第 7章. X Window System

Red Hat Enterprise Linuxの心臓部と言えるのがカーネルであり、多くのユーザーにとっては、 オペレーティングシステムの顔となるのが、X Window System またはXとも呼ばれるグラフィカル環境です。

UNIX™の世界では各種のウィンドウ環境が、数十年存在して来ました。 現在の多くの主流オペレーティングシステムより歴史があります。これらの年月を通して、 UNIXライクなオペレーティングシステムでは、X がグラフィカル環境の優越性を保持しています。

Red Hat Enterprise Linuxのグラフィカル環境は Xのオープンソース実装であるXFree86™によって供給されています。XFree86は、世界中に散らばる何百人もの 開発者によって急速な成長を遂げている大規模なプロジェクトです。各種ハードウェアデバイスとアーキテクチャの幅広いサポートを特徴とし、様々なオペレーティングシステムやプラットホームで動作することができます。

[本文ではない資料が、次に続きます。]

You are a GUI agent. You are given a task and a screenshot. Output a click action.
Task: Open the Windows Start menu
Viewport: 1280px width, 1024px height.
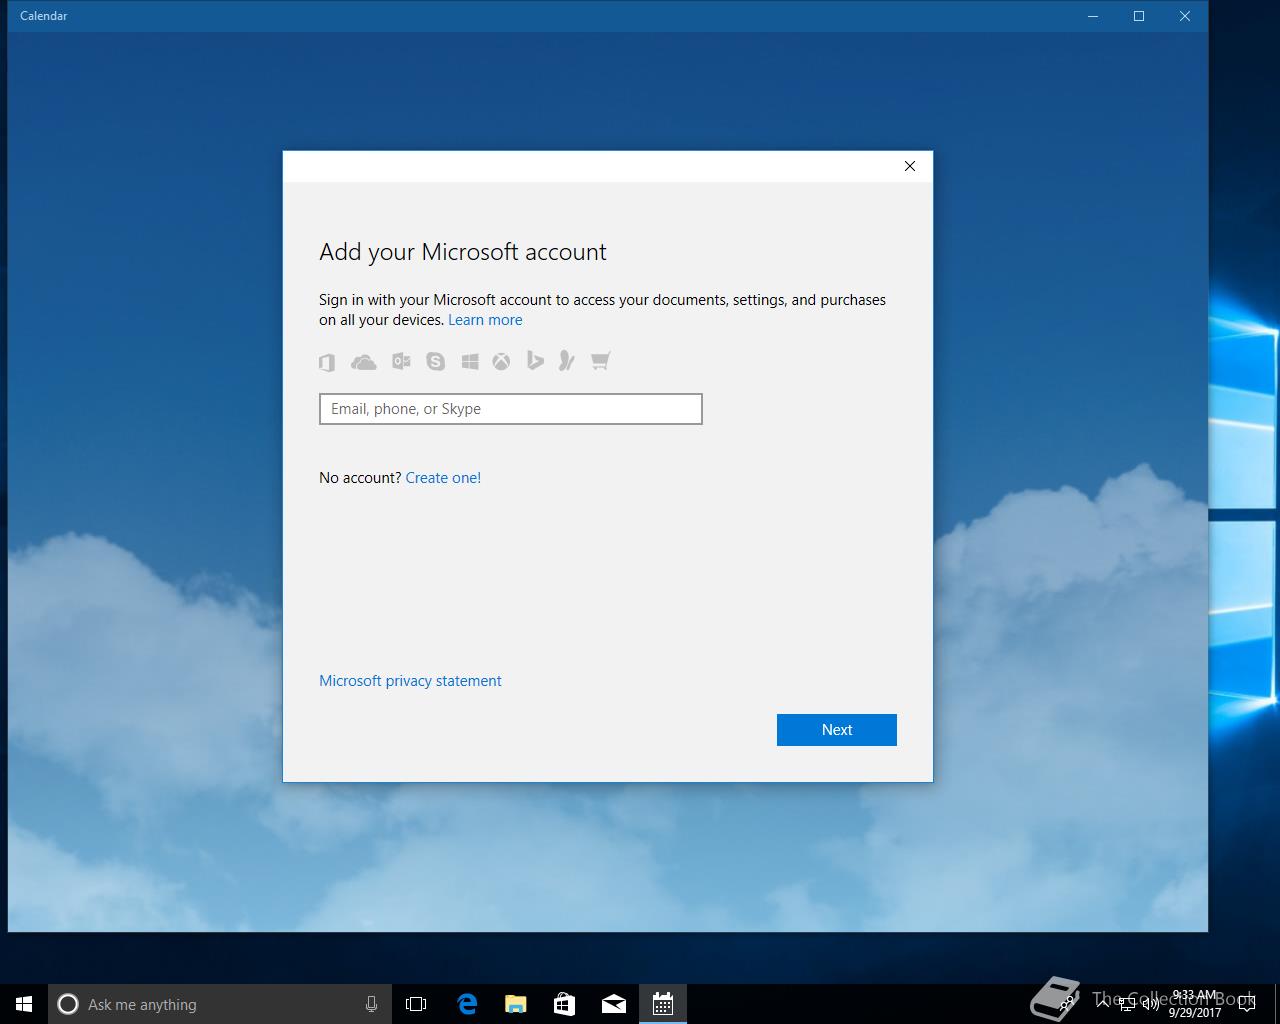(x=24, y=1004)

X Window Systemは、クライアント/サーバー アーキテクチャーを使用します。 X サーバーは、ネットワーク又はローカルループ バックインターフェイスを経由したX クライアントからの 接続を監視します。サーバーは、ビデオカード、モニター、キーボード、マウスなど ハードウェアとの連携があります。X クライアントアプリケーションは、ユーザー スペース内にあり、ユーザーとそのユーザーの要求をXサーバーに渡すための グラフィカルユーザーインターフェイス(GUI) を構成します。

7.1. XFree86

Red Hat Enterprise Linux 3 では、XFree86のバージョン4.xをX Window Systemのベースとして 使用し、これには3Dハードウェア高速化サポート、anti-aliasedフォント用の XRender拡張、モジュラドライバベースのデザイン、そして最新のビデオハード ウェアと入力デバイス用サポートなどの最先端のXFree86技術の増強が含まれています。

誓要項目重要
 

Red Hat Enterprise Linux では、XFree86バージョン 3のサーバーパッケージは提供を終了しました。 Red Hat Enterprise Linuxの最新バージョンにアップグレードする前に、ビデオカードがXFree86 の バージョン4と互換性があるかどうかを、Red Hatハードウェア互換一覧のサイトで 確認してください。http://hardware.redhat.com

XFree86関連のファイルは、主に次の2つの場所にあります:

/usr/X11R6/

X サーバーと幾つかのクライアントアプリケーションの他に、 X ヘッダファイル、ライブラリ、モジュール、ドキュメントなどを収納しています。

/etc/X11/

これには、X クライアントとサーバーのアプリケーション用の設定ファイルが 含まれています。この中には、X サーバー自身の設定ファイル、古いxfs フォントサーバー、X ディスプレーマネージャ、その他多くのベースコンポーネントが あります。

新しいFontconfigベースのフォントアーキテクチャーが/etc/fonts/fonts.conf (/etc/X11/XftConfigファイルの改訂版となる)であることに注意して下さい。 フォントの設定と追加に関しては 項7.4を参照してください。

XFree86サーバーは、幅広い種類のハードウェア上で高度なタスクを実行しますので、 詳細な設定を必要とします。インストールプログラムは、XFree86パッケージが インストールの選択項目から外されない限り、XFree86を自動的にインストールして 設定をします。しかし、モニターやビデオカードが変更される場合、XFree86 を再設定する必要があります。最適な実行方法は、X 設定ツール(redhat-config-xfree86)を使用することです。

Xのセッションがアクティブな時に、X 設定ツールを スタートするには、メインメニューボタン(パネル上)=> システム設定 =>ディスプレイと進みます。 X セッションの間にX 設定ツールを使用した後は、 一度ログオフをして、再度ログインするとその変更が有効になります。 X 設定ツールの使用に関する詳細は、 Red Hat Enterprise Linux システム管理ガイドにあるX Window System の設定の章を参照してください。

場合によっては、 XFree86サーバーの再設定には、その設定ファイル/etc/X11/XF86Configを手動編集する必要があるかもしれません。このファイルの構造に関しては項7.3を参照してください。